We find that claim to be without merit. Essentially the same claim was raised by the Agency and rejected in Fort Knox Teachers Association and Board of Education of the Fort Knox Dependents Schools, 27 FLRA No. 34 (1987). In that case, we noted the well-established principle that teachers employed under 20 U.S.C. 241 are not independent contractors but, rather, are employees of the Federal Government, subject to all statutes governing Government employment unless expressly exempted. Consequently, we determined that the Agency had failed to demonstrate that procurement law and regulations applied in any manner to, or governed the employment relationship of, teachers employed in the dependents school system. Similarly, the Agency in this case has failed to show that procurement law and regulations govern bargaining unit working conditions.
5. The "Antideficiency Act"
The Agency contends that, because the proposals would obligate it to expend certain funds for salaries and other benefits in a succeeding fiscal year, they violate provisions of the "Antideficiency Act" (the Act), 31 U.S.C. 1341.
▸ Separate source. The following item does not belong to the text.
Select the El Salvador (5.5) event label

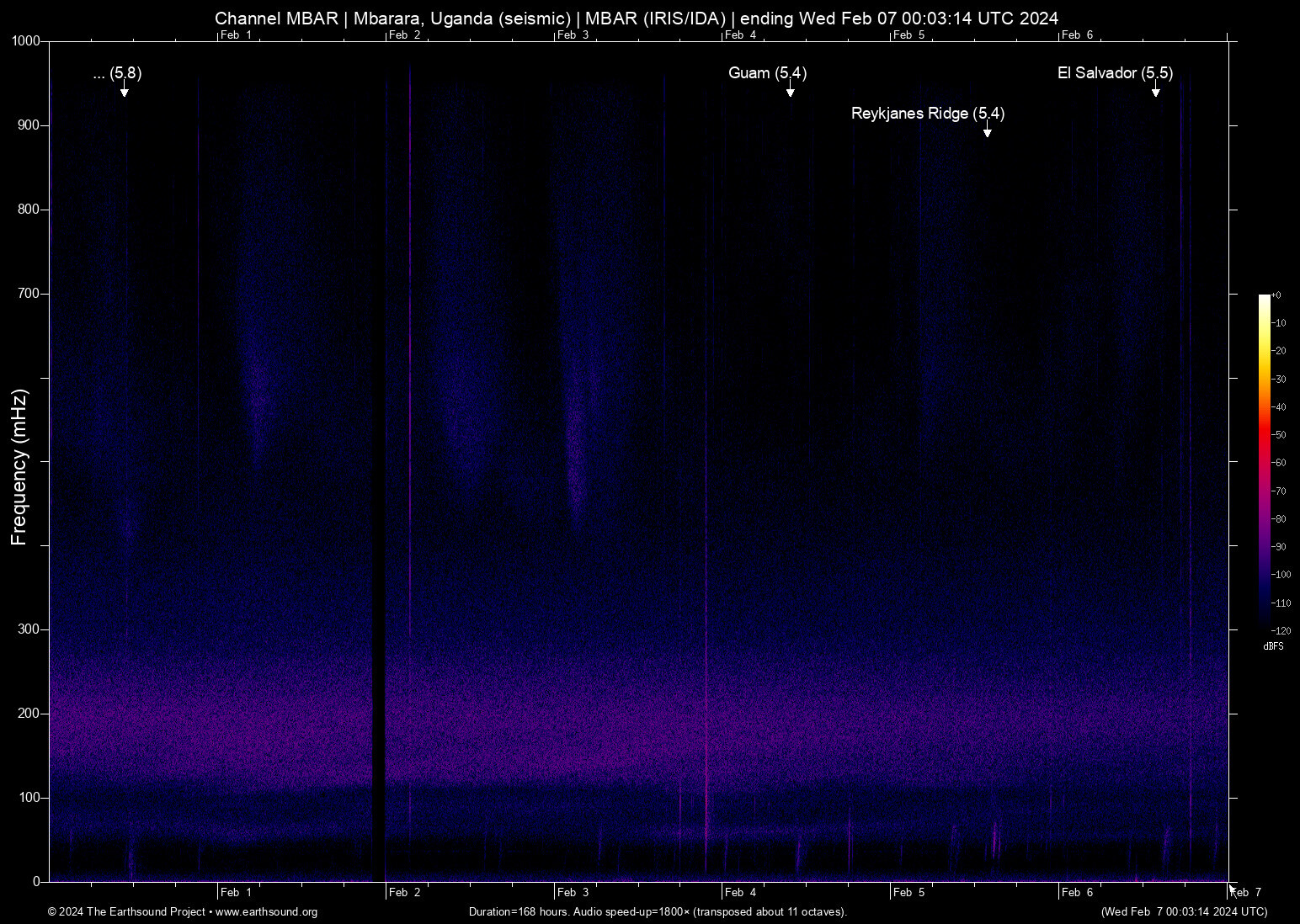click(x=1115, y=73)
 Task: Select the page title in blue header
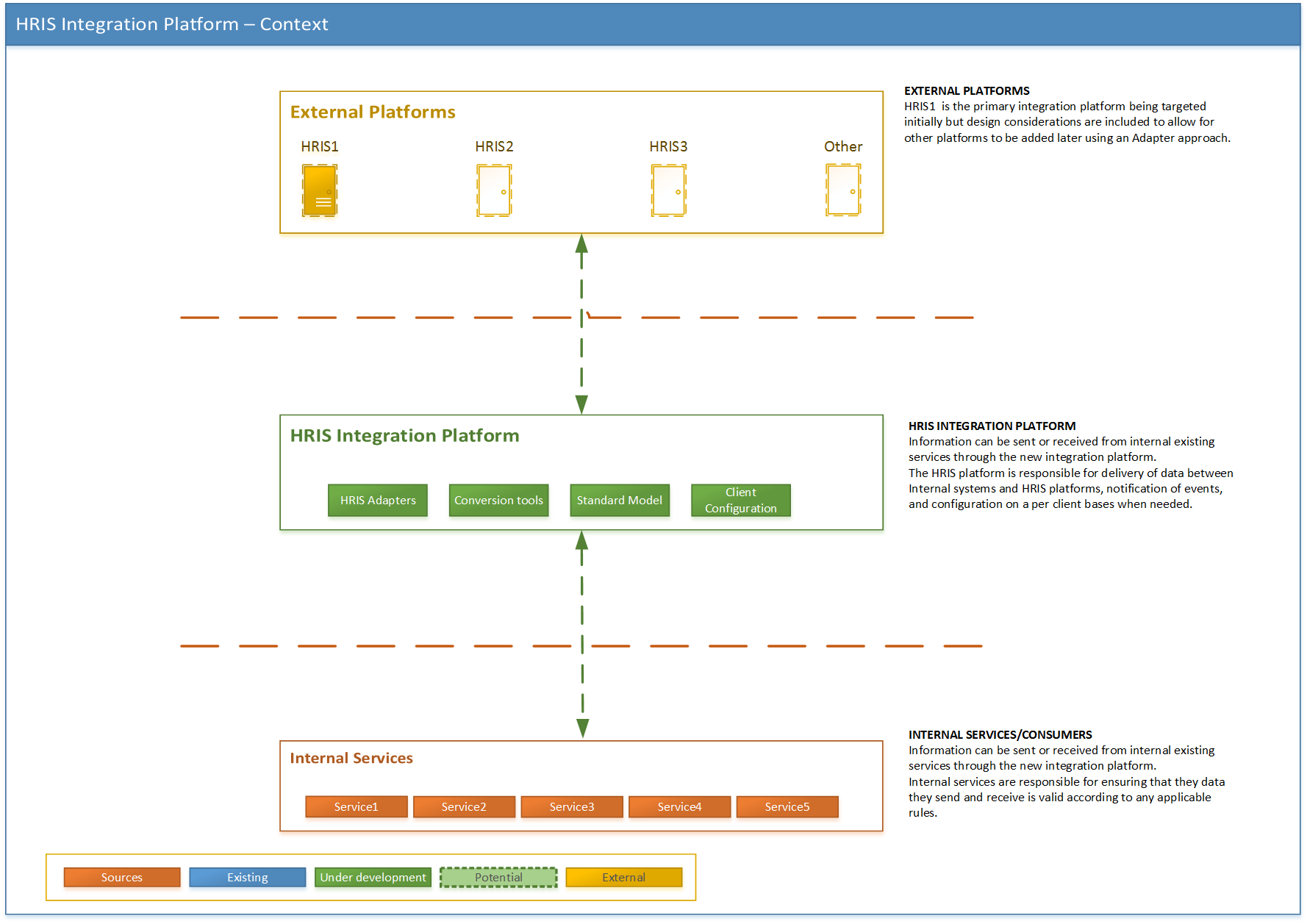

In Fort Knox Dependents Schools, 27 FLRA No. 34, we examined a similar argument in response to a proposal concerning both paid and unpaid leave. In rejecting the Agency's contention that Proposal 4 in the cited case violated the Act, we noted that the Comptroller General, in interpreting the Act, has held that "salaries of Government employees, as well as related items that flow from those salaries such as retirement fund contributions, are obligations of the Government at the time they are earned, that is, when the services are provided." In this case, insofar as the proposals can be said to concern specific sums, there is no obligation to make payments until the specific service is rendered by the unit employee. Hence, there is no showing that the proposals violate the Act.
6. Agency Regulation
The Agency asserts that the proposals violate Army Regulation (AR) 352-3, an Agency regulation for which it alleges a compelling need exists under section 2424.11(c) of the Authority's Rules and Regulations. Specifically, the Agency states that its regulation requires equality, to the maximum practicable extent, between the conditions of employment in the bargaining unit and those of teachers in comparable school systems in Georgia where Fort Stewart is located. In support of its position, the Agency cites 20 U.S.C. 241(a)(2) which obligates the Agency to take whatever action is necessary to ensure that the education provided by its schools is comparable to that provided to children in similar communities in the same state.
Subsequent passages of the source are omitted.